La invisibilización de los saberes indígenas persiste en la sociedad y la academia, generando preguntas sobre su rol actual y el legado que aportan. La especialista en patrimonio, Laurajane Smith, señala que el patrimonio oficial es definido por expertos, lo que ha llevado a que los conocimientos constructivos de los pueblos originarios sean relegados.
El arquitecto e historiador Bernard Rudofsky ya cuestionaba en 1977 los límites de la disciplina, reivindicando la «arquitectura sin arquitectos» y el valor de los constructores anónimos ignorados por la historia. Esta crítica sigue vigente en un país donde la narrativa arquitectónica a menudo inicia en el periodo colonial, olvidando las complejas formas de habitar previas a la llegada europea.
Antes de las construcciones coloniales, diversos pueblos desarrollaron soluciones arquitectónicas adaptadas a sus entornos, necesidades y cosmovisiones. Chile, con su vasta geografía desde el altiplano hasta los canales australes, es un ejemplo claro. En el altiplano, aún se encuentran las utas aymaras, construcciones de adobe y piedra que ofrecen refugio a pastores. Más al sur, las rucas mapuches perduran en comunidades que mantienen el fuego como centro organizador de la vida.
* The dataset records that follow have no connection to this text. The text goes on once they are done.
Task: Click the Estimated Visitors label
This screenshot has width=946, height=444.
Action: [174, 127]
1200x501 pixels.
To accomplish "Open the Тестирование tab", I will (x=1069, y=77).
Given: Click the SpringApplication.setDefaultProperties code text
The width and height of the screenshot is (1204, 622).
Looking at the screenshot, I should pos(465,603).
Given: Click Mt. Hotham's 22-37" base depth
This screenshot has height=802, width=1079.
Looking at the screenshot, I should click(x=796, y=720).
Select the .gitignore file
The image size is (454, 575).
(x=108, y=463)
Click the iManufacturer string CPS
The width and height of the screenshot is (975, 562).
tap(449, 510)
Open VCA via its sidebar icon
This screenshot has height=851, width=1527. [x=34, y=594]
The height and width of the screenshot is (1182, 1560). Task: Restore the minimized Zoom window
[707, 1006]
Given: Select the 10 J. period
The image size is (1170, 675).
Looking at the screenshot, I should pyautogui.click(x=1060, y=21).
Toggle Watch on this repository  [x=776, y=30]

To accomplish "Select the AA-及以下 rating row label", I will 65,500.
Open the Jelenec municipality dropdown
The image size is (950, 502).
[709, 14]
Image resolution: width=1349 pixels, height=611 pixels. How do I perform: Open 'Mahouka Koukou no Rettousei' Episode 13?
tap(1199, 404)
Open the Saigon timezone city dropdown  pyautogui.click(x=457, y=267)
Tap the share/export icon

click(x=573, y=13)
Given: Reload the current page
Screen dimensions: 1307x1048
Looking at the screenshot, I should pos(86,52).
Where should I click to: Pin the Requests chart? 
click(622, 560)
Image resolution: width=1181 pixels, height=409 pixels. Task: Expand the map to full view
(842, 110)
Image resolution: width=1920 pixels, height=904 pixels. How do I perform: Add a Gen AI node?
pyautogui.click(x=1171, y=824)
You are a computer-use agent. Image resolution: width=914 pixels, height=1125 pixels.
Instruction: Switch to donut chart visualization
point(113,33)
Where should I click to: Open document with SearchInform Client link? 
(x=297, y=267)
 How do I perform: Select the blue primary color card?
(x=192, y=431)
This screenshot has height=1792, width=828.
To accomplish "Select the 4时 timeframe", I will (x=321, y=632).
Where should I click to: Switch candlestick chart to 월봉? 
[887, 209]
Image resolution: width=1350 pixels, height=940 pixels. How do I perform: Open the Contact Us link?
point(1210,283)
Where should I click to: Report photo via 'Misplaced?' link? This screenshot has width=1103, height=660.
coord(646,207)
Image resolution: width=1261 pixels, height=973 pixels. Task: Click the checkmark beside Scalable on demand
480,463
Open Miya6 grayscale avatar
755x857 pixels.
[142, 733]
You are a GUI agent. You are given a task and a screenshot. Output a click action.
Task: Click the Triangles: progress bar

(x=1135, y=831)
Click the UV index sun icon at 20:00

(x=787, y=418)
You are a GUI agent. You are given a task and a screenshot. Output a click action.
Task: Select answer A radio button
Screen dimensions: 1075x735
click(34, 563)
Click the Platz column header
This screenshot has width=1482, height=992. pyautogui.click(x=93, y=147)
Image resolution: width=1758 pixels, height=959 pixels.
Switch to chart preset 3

En los territorios australes, a pesar del exterminio y desplazamiento, el conocimiento ancestral se mantiene vivo en comunidades como la Kawéskar de Puerto Edén, quienes conservan prácticas para sus refugios temporales. Estas arquitecturas no solo son vestigios del pasado, sino que ofrecen respuestas a desafíos contemporáneos.
Preguntas sobre cómo construir con recursos locales, adaptarse a climas extremos, minimizar el impacto ambiental o fortalecer el vínculo entre comunidad y territorio son abordadas por estas construcciones ancestrales. Reconocer este patrimonio es un ejercicio de memoria y justicia histórica, pero también una oportunidad para enriquecer nuestro acervo de conocimientos.
En un contexto de crisis climática y búsqueda de sostenibilidad, los saberes indígenas aportan claves valiosas para imaginar nuevas formas de habitar. La invitación es a valorar, estudiar y registrar de manera permanente estos conocimientos para incorporarlos en la enseñanza, investigación y práctica arquitectónica, entendiendo que una arquitectura que olvida su historia limita su proyección futura, según Diego González, Director de Investigación de Arquitectura de la Universidad San Sebastián (USS).